In 1944 he joined the U.S. State Department’s postwar planning unit and participated in the planning for the conference at Dumbarton Oaks to discuss a world organization. In April 1945 U.S. Secretary of State Edward R. Stettinius appointed him to the U.S. delegation to the San Francisco conference in 1945 at which the United Nations charter was drafted, to the U.N. Preparatory Commission in London later that year, and to the first session of the U.N. General Assembly held in London in 1946.
While the United States was struggling to reconcile internal conflicts regarding its public stance on the oversight of colonies and territories, Bunche showed his diplomatic dexterity at the London session by working through the Chinese delegation to introduce a resolution establishing an ad-hoc committee on information from non-self-governing territories. This committee, which later became permament, ensured international oversight of colonial administration and non-self-governing peoples.

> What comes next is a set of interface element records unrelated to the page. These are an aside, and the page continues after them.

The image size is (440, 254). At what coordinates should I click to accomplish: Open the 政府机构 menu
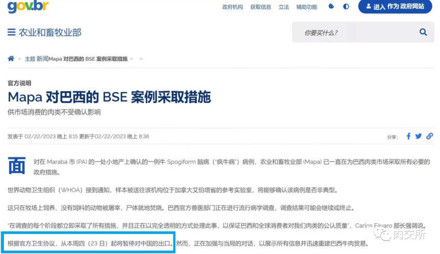click(232, 7)
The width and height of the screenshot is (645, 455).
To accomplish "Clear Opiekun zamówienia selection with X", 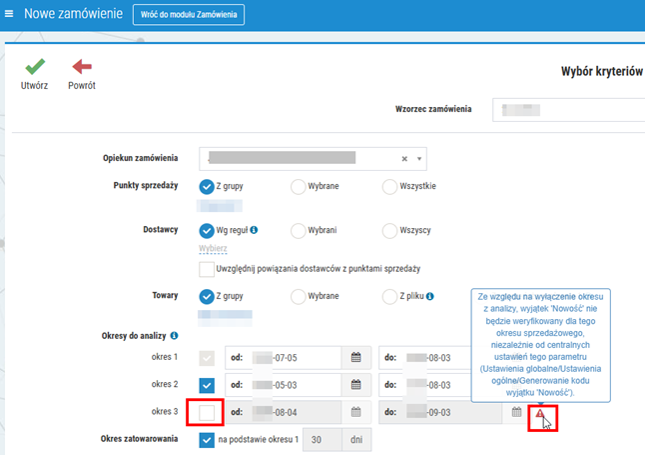I will [x=404, y=158].
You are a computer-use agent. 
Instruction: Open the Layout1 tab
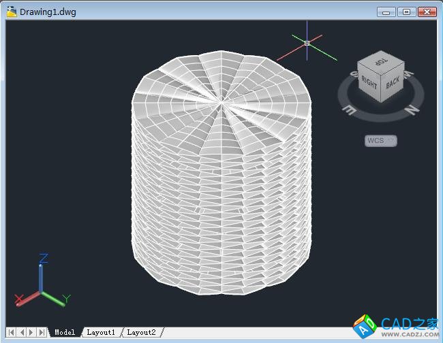(x=101, y=332)
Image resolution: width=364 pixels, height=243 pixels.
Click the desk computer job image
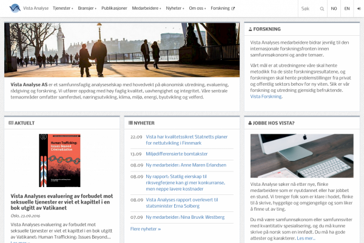coord(302,156)
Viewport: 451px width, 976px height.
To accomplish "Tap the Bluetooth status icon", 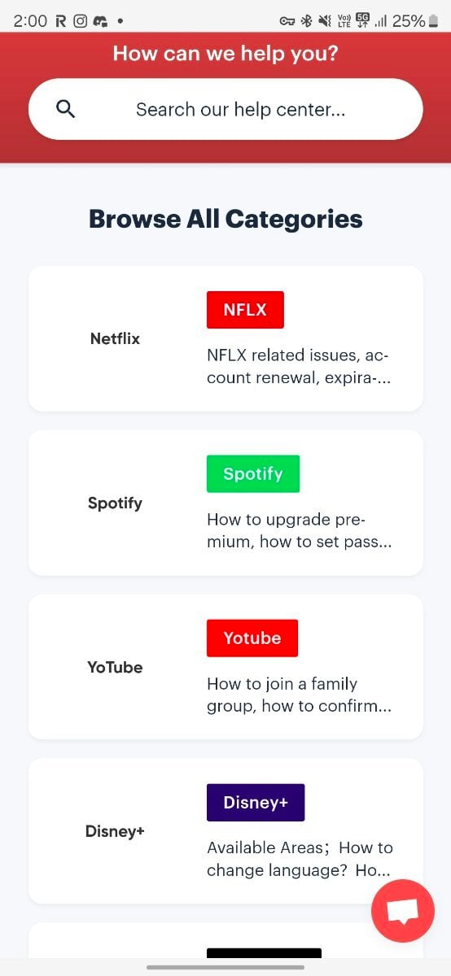I will pyautogui.click(x=306, y=21).
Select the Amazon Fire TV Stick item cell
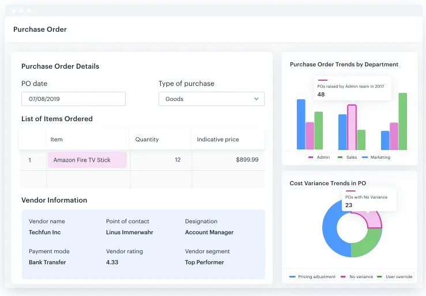The width and height of the screenshot is (426, 296). pyautogui.click(x=87, y=160)

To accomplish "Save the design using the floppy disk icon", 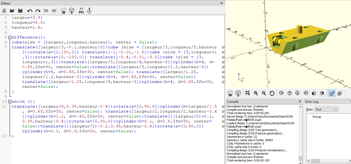I will [x=20, y=11].
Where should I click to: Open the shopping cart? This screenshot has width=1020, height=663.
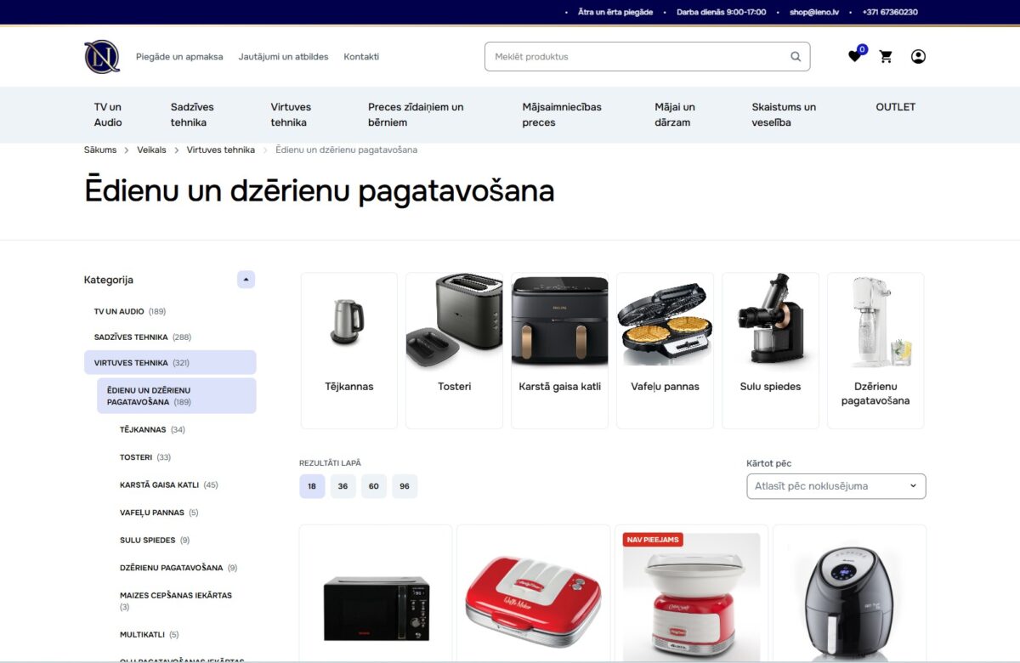click(x=885, y=56)
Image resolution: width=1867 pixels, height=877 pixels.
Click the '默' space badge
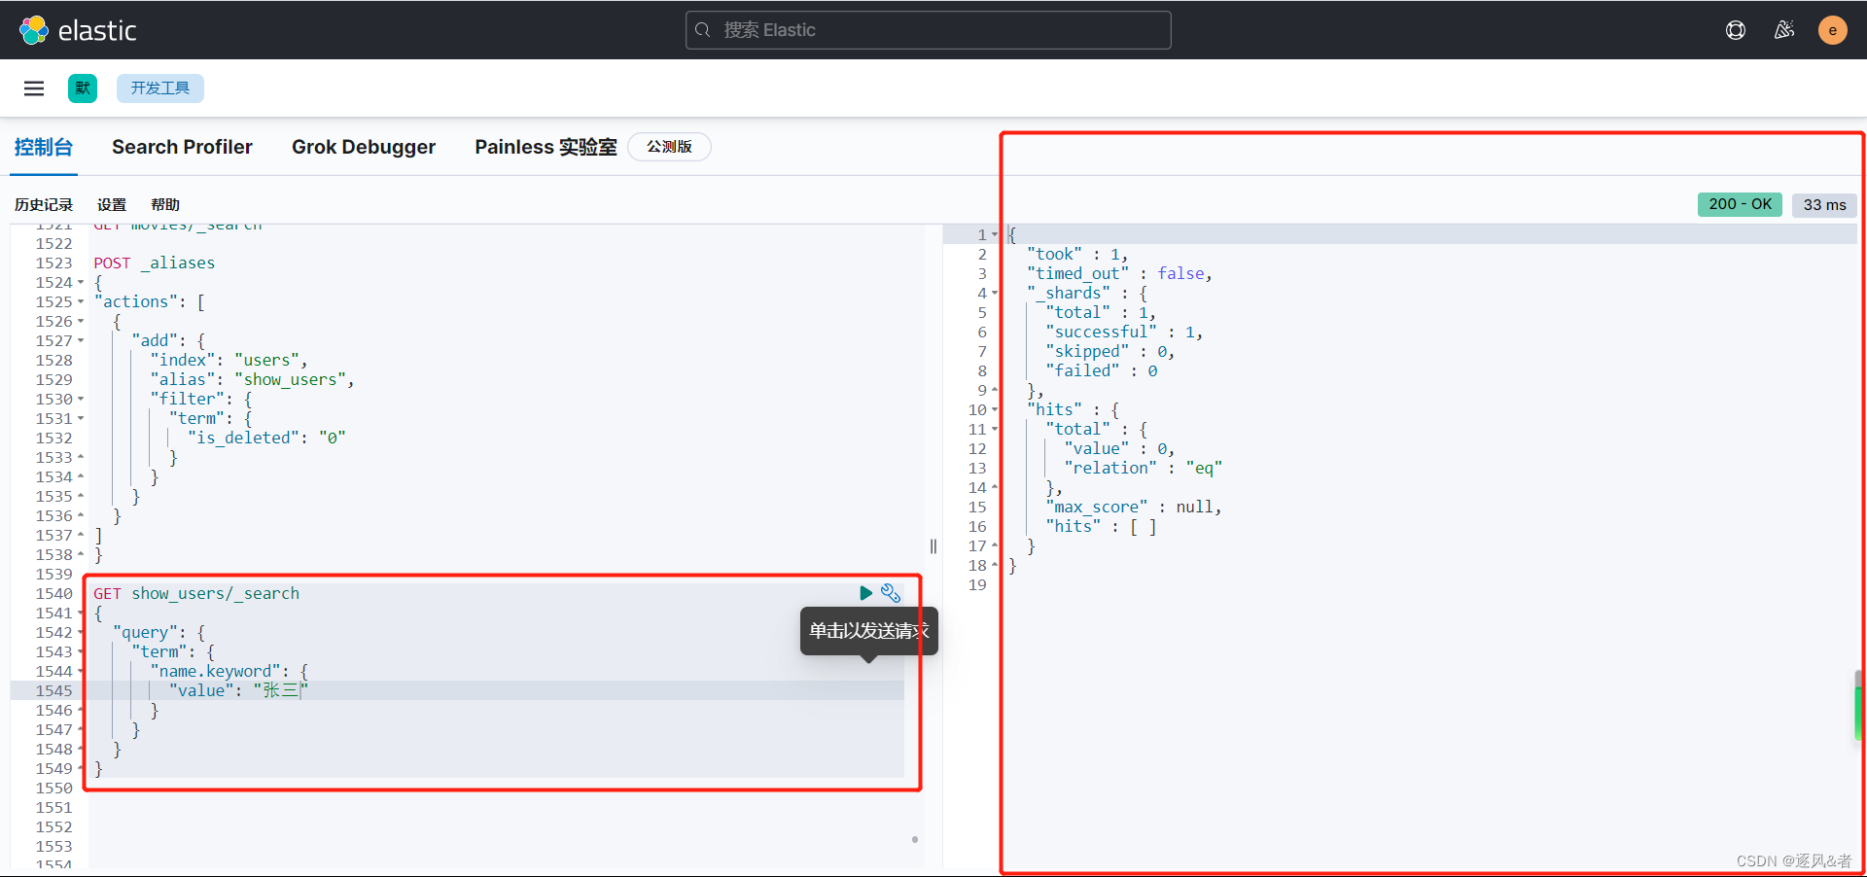click(x=83, y=88)
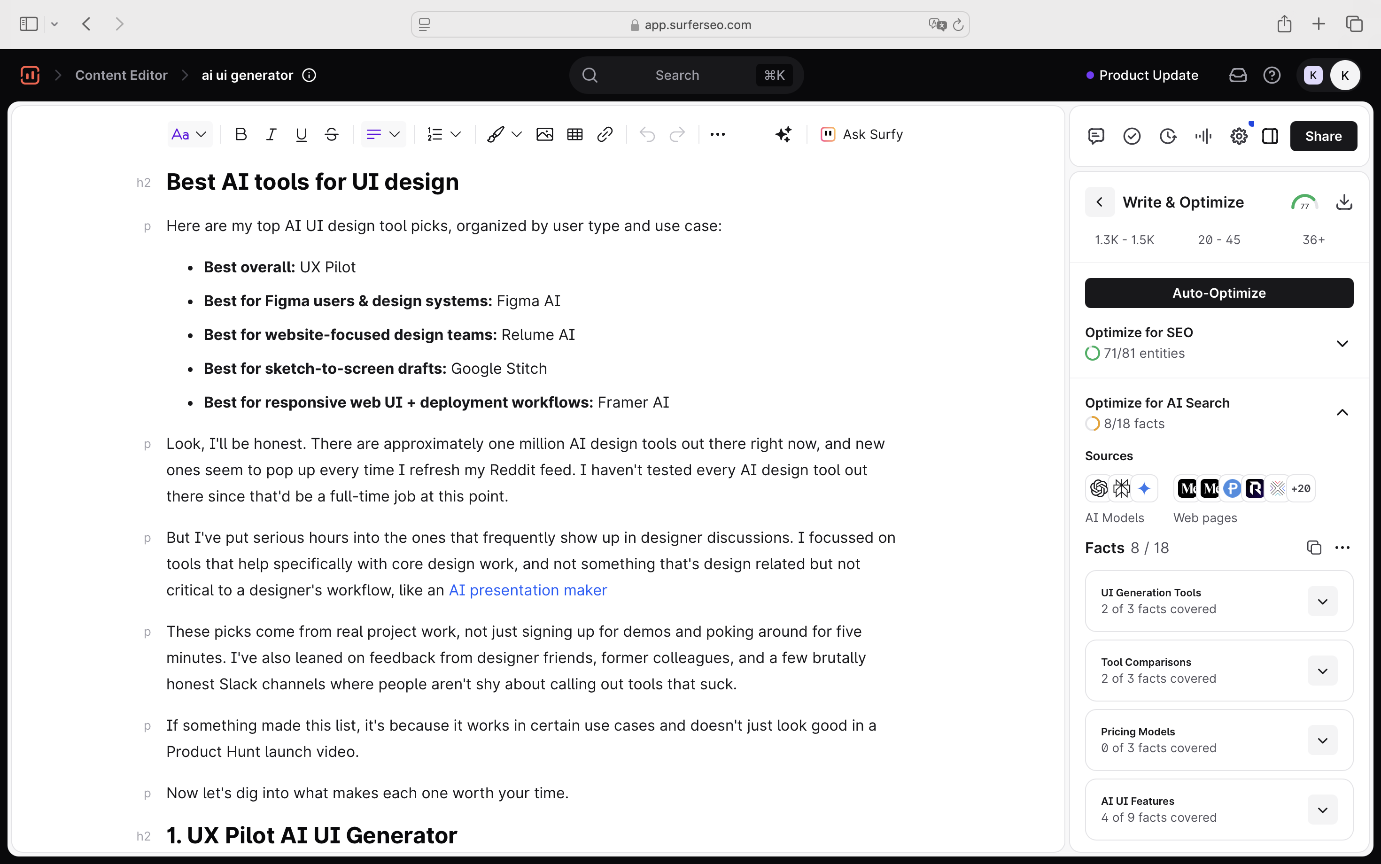The width and height of the screenshot is (1381, 864).
Task: Open the Product Update menu item
Action: point(1148,75)
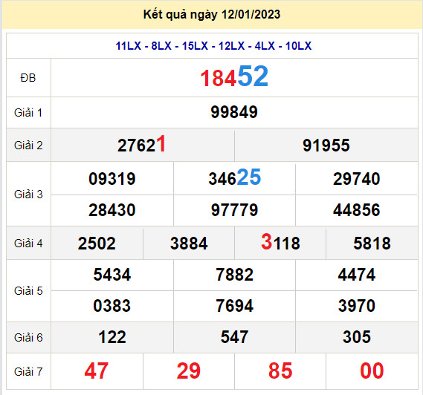Select Giải 5 number 3970
The image size is (423, 395).
coord(357,306)
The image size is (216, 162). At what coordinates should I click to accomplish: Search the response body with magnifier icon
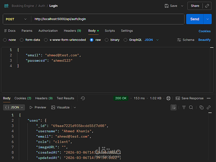pos(191,107)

In April 1946 Bunche was loaned to the U.N. as acting director of the Trusteeship Division for an initial period of six weeks. The loan was extended again and again at the request of the assistant secretary-general for trusteeship until the secretary-general asked the U.S. government to release him to assume the position of director of the Trusteeship Division. In a February 1947 letter to his former Harvard housemate William Hastie, Bunche still saw the U.N. as a temporary stop: "I do not look upon it as a long-enduring proposition, as I am increasingly intent on getting back to the academic fold."